Queensland export award
Last month AGT won the agribusiness export category in the Queensland Premier’s Export Awards, recognition of its contribution to the state economy as a global leader in value-added pulse processing and services to the food ingredients market.
“Exports support one in five jobs, with increased trade in goods and services predicted to be the key driver of Queensland’s economy in the next few years,” said Premier Annastacia Palaszczuk.
She said AGT Foods was one of several regional businesses adding to the State’s reputation as a world leader in high-quality agricultural produce that was safe, clean and green.
Its offshore customer base is spread from Europe and North America to South Africa and South East Asia, but its biggest buyers are the hungry Middle East, North African and Indian markets.
AGT’s Mr Wilson said the company was “certainly seeking to push the boundaries on premium markets”.
“There are no free kicks in the international grain trade so at the end of the day the quality and origin of the Australian crop often gets us over the line,” he said.
“But there are a lot of other competitors playing in our market space these days and their production costs can be a very competitive factor.

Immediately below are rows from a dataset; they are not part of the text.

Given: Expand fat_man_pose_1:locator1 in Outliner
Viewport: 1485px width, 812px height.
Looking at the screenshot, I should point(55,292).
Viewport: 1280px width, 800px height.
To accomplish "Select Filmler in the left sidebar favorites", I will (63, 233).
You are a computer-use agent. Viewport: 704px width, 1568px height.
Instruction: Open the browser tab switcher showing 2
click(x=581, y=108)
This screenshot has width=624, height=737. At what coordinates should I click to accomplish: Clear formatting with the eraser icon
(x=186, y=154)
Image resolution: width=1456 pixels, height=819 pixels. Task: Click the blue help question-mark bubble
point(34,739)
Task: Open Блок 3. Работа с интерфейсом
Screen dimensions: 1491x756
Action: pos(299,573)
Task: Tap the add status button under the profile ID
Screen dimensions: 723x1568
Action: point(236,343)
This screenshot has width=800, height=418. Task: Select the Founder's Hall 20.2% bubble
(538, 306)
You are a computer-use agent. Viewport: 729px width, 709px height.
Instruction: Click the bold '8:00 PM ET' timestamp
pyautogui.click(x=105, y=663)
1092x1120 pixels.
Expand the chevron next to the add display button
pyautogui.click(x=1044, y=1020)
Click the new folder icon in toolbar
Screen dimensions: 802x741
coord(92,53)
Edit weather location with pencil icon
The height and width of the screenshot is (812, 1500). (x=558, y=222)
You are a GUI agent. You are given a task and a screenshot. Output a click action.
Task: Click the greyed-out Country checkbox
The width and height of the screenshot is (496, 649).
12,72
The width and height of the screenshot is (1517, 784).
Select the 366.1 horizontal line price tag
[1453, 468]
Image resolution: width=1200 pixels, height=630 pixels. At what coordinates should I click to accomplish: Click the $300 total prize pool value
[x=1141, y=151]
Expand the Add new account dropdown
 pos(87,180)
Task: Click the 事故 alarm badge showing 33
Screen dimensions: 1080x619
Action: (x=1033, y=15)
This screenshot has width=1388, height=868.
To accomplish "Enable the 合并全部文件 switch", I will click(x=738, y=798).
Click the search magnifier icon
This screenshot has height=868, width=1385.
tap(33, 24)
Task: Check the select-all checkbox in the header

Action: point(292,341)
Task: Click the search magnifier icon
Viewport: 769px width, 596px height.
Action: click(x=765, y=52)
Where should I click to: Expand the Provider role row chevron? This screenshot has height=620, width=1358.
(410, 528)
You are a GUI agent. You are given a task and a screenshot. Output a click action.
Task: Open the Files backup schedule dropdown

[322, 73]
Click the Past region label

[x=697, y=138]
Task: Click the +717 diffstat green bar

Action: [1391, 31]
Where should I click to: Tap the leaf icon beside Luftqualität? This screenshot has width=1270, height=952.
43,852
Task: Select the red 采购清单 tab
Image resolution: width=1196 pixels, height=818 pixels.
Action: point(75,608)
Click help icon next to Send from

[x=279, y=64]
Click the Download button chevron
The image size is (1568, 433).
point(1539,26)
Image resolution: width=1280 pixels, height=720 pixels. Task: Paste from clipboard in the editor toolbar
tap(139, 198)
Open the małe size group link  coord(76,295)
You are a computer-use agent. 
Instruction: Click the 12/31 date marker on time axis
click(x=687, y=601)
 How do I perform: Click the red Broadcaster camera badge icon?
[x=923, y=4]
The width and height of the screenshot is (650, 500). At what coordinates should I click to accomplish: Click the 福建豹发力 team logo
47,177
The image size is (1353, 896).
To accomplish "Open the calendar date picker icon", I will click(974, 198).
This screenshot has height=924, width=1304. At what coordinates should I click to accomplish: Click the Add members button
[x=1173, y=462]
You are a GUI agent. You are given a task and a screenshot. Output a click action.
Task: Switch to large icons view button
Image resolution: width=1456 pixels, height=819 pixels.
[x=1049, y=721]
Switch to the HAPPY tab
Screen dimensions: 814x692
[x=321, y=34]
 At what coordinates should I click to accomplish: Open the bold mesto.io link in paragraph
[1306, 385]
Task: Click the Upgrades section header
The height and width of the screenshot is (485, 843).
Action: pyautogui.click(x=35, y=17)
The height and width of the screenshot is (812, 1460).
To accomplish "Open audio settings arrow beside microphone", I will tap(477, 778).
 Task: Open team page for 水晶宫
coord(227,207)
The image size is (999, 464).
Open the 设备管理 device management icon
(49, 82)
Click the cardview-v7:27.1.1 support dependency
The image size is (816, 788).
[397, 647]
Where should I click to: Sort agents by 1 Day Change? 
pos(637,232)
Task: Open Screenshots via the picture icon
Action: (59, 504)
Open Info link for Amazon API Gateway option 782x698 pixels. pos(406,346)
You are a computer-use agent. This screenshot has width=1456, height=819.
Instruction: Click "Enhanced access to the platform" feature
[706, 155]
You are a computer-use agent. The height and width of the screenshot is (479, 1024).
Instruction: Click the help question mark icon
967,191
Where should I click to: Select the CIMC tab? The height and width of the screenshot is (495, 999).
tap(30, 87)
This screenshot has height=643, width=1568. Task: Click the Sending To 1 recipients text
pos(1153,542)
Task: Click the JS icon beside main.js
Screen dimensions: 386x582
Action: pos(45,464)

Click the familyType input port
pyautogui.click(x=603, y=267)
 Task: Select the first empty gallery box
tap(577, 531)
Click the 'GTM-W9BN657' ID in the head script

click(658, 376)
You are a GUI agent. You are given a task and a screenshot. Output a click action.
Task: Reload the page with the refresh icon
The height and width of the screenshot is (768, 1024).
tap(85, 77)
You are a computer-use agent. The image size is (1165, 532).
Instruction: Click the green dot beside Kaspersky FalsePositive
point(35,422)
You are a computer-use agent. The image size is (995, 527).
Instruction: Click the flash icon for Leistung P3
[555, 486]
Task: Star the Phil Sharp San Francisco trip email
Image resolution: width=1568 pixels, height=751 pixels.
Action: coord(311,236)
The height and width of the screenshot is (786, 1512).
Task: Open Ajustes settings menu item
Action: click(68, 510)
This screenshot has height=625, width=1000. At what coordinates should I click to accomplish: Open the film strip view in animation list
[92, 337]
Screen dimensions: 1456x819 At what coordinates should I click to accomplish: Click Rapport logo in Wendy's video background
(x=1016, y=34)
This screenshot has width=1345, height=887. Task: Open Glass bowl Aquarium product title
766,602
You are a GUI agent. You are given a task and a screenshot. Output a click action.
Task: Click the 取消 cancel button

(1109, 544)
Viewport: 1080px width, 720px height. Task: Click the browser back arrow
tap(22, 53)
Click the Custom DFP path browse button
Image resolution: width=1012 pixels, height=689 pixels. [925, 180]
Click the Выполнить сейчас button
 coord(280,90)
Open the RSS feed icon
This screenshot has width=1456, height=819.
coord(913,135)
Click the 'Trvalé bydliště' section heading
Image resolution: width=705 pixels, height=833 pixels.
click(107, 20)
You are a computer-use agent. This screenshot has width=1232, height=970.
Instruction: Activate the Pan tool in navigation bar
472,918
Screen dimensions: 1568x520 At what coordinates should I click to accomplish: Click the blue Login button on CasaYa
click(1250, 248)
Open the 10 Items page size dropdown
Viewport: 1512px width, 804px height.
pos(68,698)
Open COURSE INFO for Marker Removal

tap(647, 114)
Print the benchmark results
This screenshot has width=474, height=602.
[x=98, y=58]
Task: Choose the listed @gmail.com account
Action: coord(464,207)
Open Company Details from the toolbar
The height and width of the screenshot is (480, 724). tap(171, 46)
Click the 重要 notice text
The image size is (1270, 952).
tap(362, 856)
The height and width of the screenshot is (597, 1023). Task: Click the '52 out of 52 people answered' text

“Competition is coming from everywhere – Tanzania, Ethiopia, the Black Sea – and even low wheat prices make it a more appealing ingredient for food processors varying their flour blends with price trends.”
Export markets were also distorted by factors as diverse as unpredictable government tariffs barriers in India, to port bombings in Yemen, or the violent multi-sided civil conflicts in Iraq or Syria.
Back at home, soaring energy costs add another layer of complexity to the business, encouraging AGT to keep its value-adding model as simple as possible.
“We’re only a mid-sized operation, but we do consume a lot of electricity and gas to run our machinery – and many of our competitors are in a much better position in the energy space,” Mr Wilson said.
“We watch what’s being said on the energy front very carefully.”